_Task statement_. Once you find the line with "Task: Navigate to Academy Awards" in the data that follows, repeat it and every line after it exactly, through the line with "Open the Git branch tool window".

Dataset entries
Start of Block

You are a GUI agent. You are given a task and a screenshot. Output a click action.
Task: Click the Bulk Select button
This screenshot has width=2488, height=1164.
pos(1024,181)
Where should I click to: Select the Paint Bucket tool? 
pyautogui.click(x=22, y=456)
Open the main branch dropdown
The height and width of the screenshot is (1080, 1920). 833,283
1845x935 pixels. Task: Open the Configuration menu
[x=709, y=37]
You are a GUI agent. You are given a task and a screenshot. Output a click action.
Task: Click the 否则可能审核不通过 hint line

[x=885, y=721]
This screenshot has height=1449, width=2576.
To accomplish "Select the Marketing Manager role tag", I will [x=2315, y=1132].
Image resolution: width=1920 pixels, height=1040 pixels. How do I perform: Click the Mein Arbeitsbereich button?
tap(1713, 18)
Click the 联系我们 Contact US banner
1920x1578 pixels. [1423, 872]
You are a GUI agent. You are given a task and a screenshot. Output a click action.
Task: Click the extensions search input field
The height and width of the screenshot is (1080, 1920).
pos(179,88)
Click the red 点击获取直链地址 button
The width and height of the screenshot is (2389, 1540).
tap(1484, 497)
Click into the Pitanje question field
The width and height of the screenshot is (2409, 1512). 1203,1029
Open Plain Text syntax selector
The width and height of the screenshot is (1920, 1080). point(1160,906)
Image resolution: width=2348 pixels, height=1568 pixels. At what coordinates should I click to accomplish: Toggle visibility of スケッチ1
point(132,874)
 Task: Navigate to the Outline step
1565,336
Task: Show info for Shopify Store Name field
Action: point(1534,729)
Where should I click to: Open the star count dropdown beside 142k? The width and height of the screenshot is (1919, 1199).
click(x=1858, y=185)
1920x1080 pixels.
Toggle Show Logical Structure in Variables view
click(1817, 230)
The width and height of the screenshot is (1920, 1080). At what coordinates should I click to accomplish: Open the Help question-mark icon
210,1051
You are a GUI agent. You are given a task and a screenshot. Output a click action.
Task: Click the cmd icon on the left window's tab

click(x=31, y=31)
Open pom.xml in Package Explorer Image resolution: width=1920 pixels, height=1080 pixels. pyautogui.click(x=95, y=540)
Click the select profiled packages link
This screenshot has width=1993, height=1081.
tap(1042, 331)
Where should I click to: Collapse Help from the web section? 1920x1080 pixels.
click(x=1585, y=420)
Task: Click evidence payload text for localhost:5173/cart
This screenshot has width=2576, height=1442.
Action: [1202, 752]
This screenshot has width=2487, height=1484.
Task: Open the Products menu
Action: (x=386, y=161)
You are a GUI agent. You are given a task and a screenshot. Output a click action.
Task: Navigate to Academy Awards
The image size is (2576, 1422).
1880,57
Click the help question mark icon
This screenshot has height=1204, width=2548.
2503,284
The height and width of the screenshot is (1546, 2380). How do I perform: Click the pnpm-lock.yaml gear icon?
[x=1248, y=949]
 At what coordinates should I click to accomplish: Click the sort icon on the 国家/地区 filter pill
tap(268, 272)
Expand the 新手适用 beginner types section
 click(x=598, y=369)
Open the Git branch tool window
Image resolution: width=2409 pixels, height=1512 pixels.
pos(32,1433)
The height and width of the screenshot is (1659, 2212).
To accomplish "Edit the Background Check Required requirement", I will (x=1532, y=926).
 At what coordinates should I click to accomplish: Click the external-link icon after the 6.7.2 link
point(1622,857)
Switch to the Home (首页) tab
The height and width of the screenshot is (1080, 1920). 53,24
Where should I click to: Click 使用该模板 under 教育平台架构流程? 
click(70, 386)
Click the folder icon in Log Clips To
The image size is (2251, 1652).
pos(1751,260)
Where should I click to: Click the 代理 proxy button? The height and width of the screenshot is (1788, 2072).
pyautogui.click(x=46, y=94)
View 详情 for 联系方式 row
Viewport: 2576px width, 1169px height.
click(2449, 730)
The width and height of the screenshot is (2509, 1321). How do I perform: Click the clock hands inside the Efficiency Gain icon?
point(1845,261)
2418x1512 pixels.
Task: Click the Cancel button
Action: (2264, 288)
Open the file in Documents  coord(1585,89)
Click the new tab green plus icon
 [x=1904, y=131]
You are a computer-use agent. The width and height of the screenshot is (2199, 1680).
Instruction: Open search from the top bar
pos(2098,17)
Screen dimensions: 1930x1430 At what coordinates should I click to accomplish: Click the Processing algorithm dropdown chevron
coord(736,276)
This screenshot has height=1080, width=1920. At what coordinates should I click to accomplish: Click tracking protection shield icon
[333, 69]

End of Block

_Solution to this exercise_.
Task: Navigate to Academy Awards
The image size is (2576, 1422).
1880,57
Click the help question mark icon
This screenshot has height=1204, width=2548.
2503,284
The height and width of the screenshot is (1546, 2380). How do I perform: Click the pnpm-lock.yaml gear icon?
[x=1248, y=949]
 At what coordinates should I click to accomplish: Click the sort icon on the 国家/地区 filter pill
tap(268, 272)
Expand the 新手适用 beginner types section
 click(x=598, y=369)
Open the Git branch tool window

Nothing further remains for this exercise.